(Document section)

The Arabian Desert's sunshine duration index is very high by global standards: between 2,900 hours (66.2% of daylight hours) and 3,600 hours (82.1% of daylight hours), but typically around 3,400 hours (77.6% of daylight hours). Thus clear-sky conditions with plenty of sunshine prevail over the region throughout the year, and cloudy periods are infrequent. Visibility at ground level is relatively low, despite the brightness of the sun and moon, because of dust and humidity.

Temperatures remain high year round. In the summer, in low-lying areas, average high temperatures are generally over 40 °C. In extremely low-lying areas, especially along the Persian Gulf (near sea level), summer temperatures can reach 48 °C. Average low temperatures in summer are typically over 20 °C and in the south can sometimes exceed 30 °C. Record high temperatures above 50 °C have been reached in many areas of the desert, partly because its overall elevation is relatively low.

(End Document section)

● What this exercise asks:
(a) Repeat the part of the passage on the Arabian Desert's climate that opens with the words containing "The Arabian Desert's" and closes with "dust and humidity.".
(b) In the passage on the Arabian Desert's climate, what makes visibility at ground level relatively low?

(Records shown)

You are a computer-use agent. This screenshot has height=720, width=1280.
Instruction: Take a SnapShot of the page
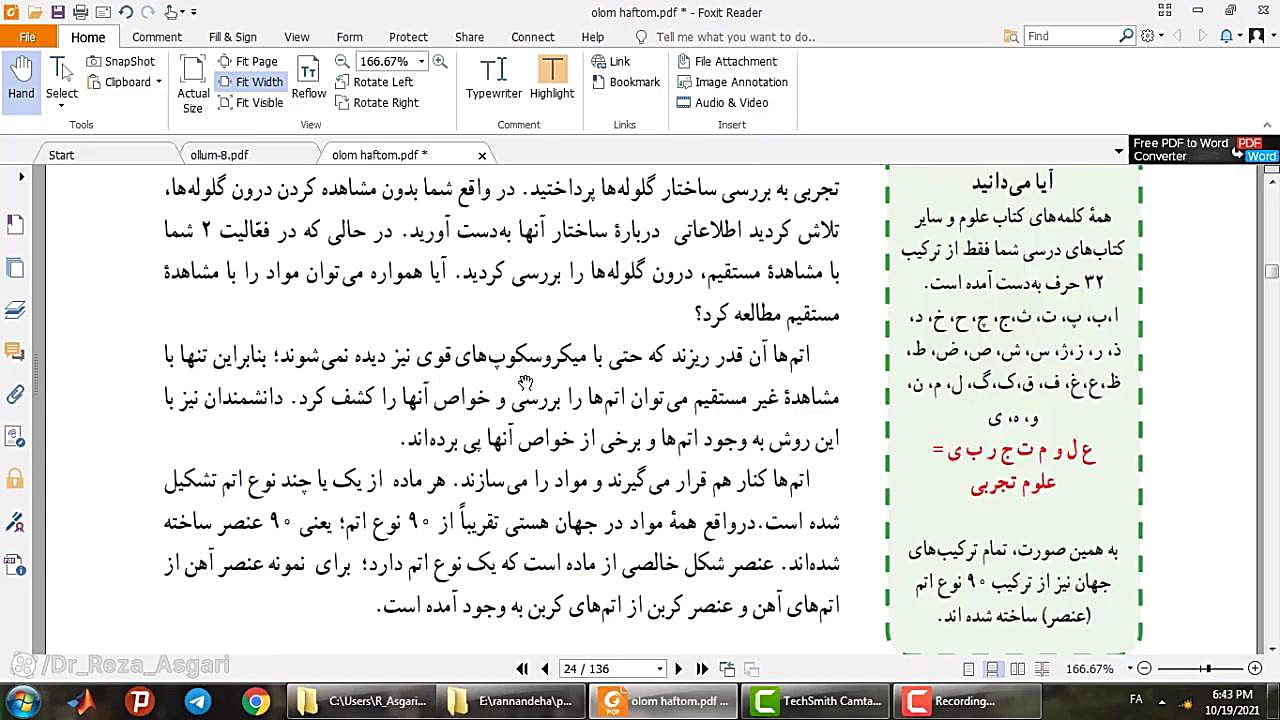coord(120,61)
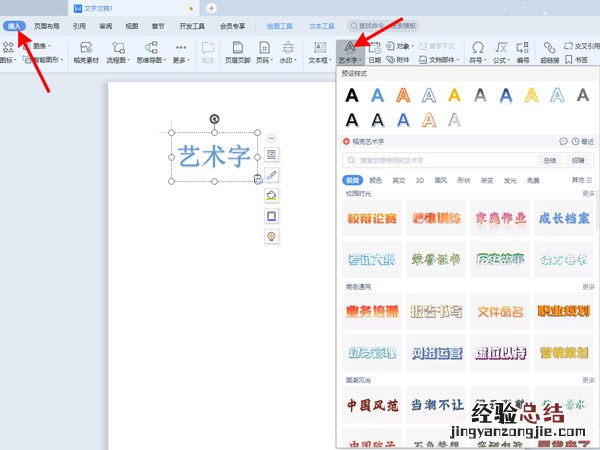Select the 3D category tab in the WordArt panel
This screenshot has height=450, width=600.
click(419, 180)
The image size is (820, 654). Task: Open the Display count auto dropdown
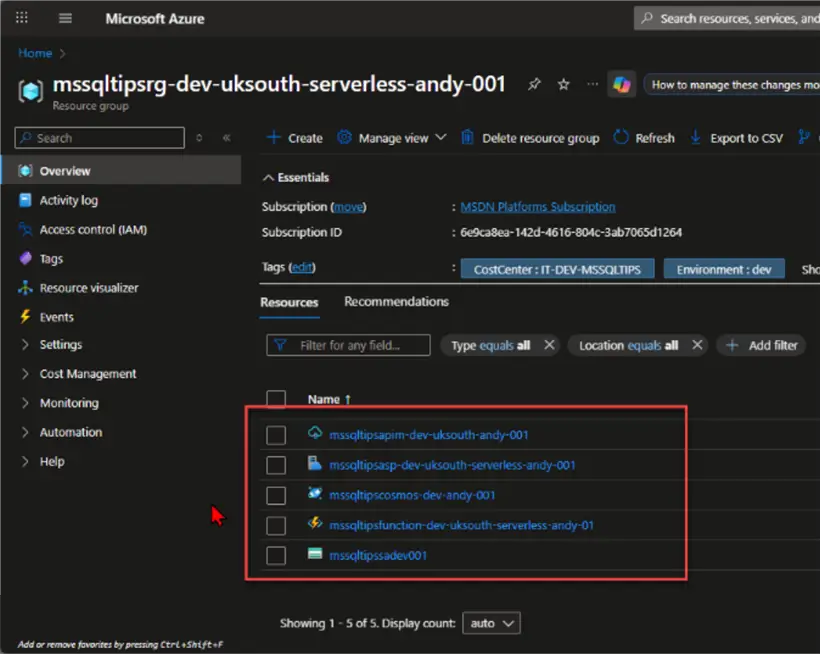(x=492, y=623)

(End Records shown)

● Exercise responses:
(a)
The Arabian Desert's sunshine duration index is very high by global standards: between 2,900 hours (66.2% of daylight hours) and 3,600 hours (82.1% of daylight hours), but typically around 3,400 hours (77.6% of daylight hours). Thus clear-sky conditions with plenty of sunshine prevail over the region throughout the year, and cloudy periods are infrequent. Visibility at ground level is relatively low, despite the brightness of the sun and moon, because of dust and humidity.

(b) Dust and humidity.